#### [Exercise goal]
Exact copy, no pictures: set down every entry below as written.

#### [Records]
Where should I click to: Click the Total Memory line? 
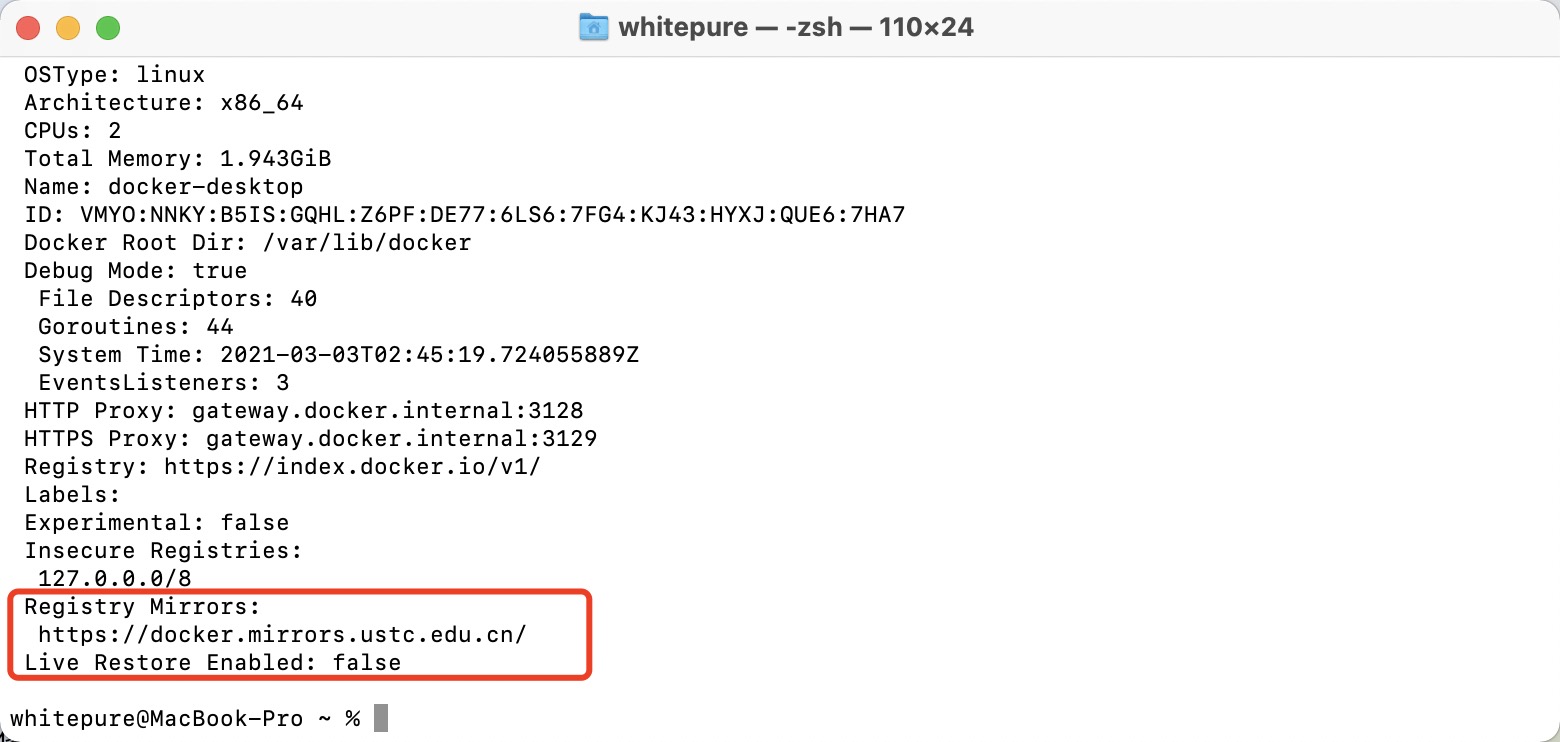click(177, 158)
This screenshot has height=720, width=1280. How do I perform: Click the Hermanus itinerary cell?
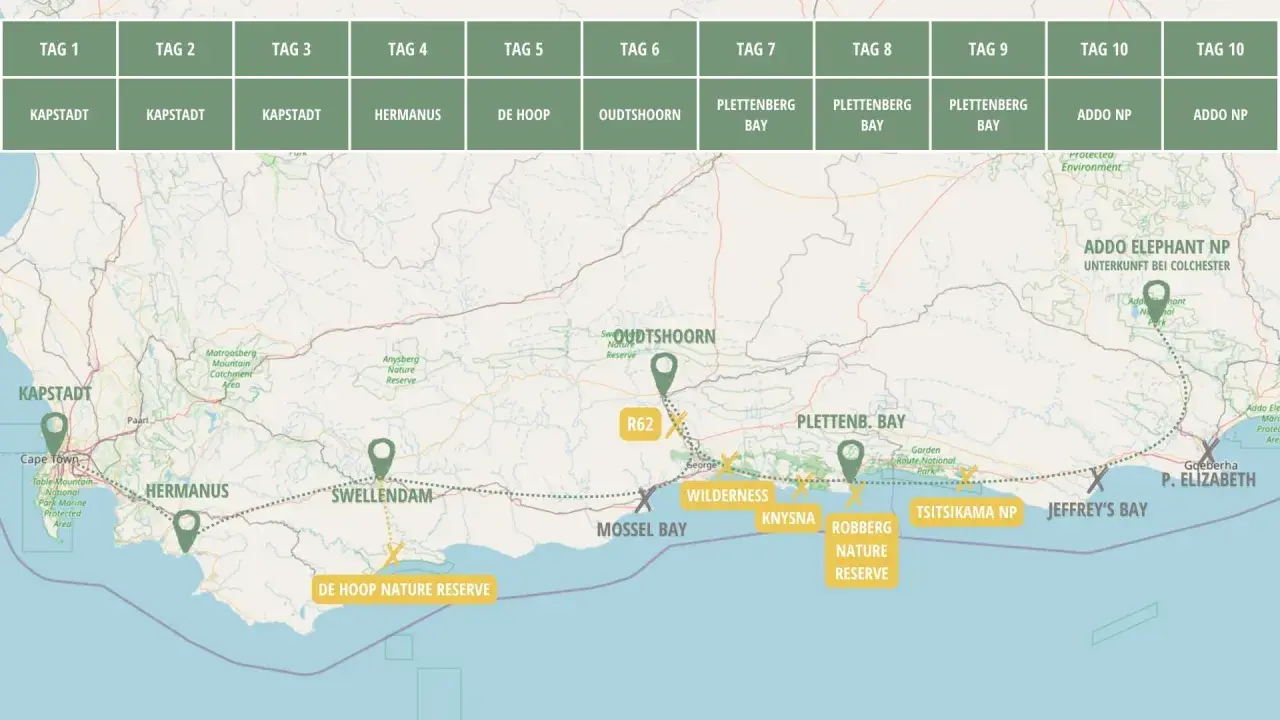(x=407, y=114)
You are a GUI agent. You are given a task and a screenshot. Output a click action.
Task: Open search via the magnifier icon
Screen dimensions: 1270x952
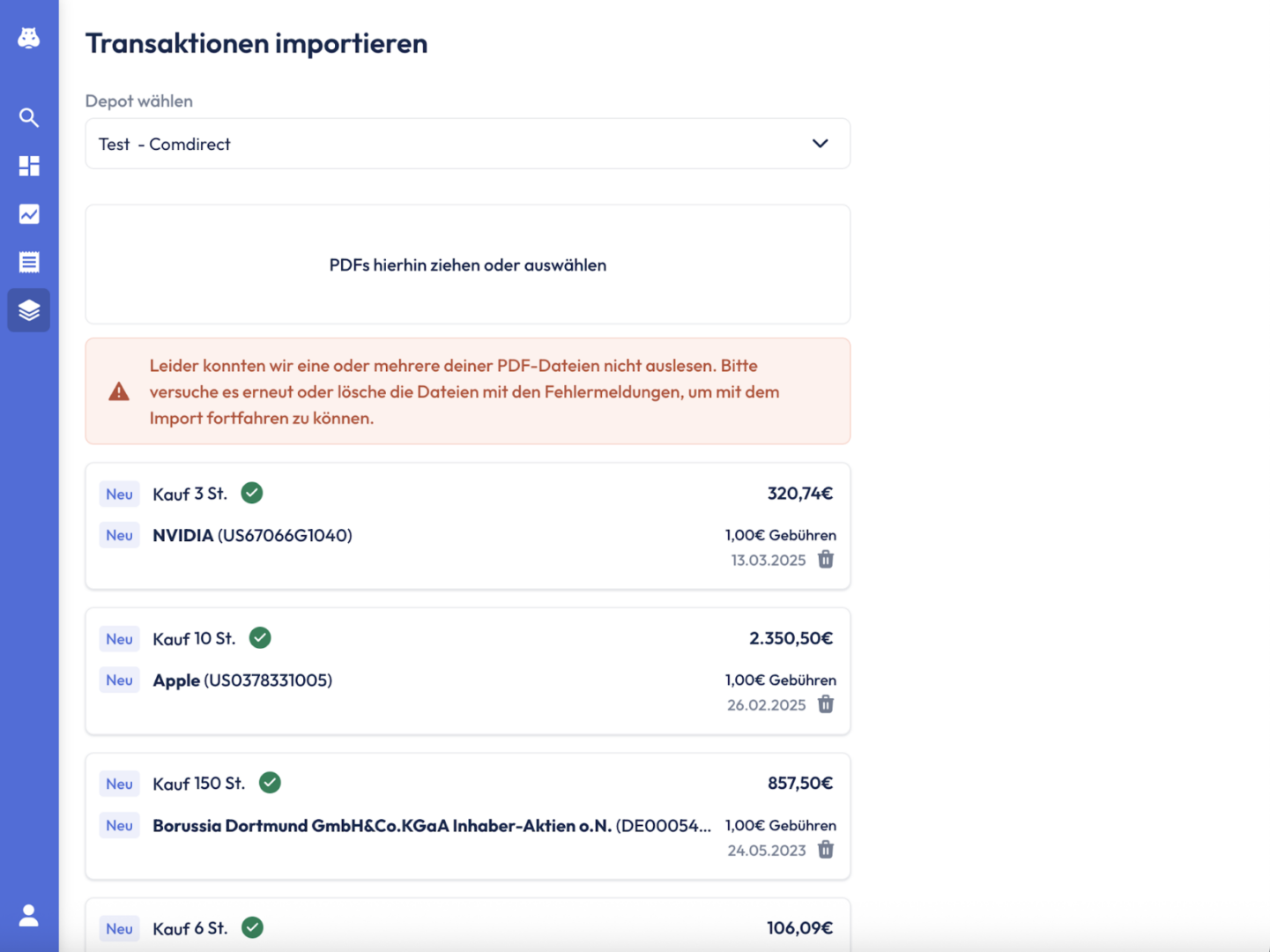(x=29, y=117)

#### [Solution]
Where should I click to: Click the Total Memory line? 
click(177, 158)
This screenshot has height=720, width=1280. How do I perform: Click the Hermanus itinerary cell?
(x=407, y=114)
You are a GUI agent. You are given a task and a screenshot. Output a click action.
Task: Open search via the magnifier icon
Screen dimensions: 1270x952
(x=29, y=117)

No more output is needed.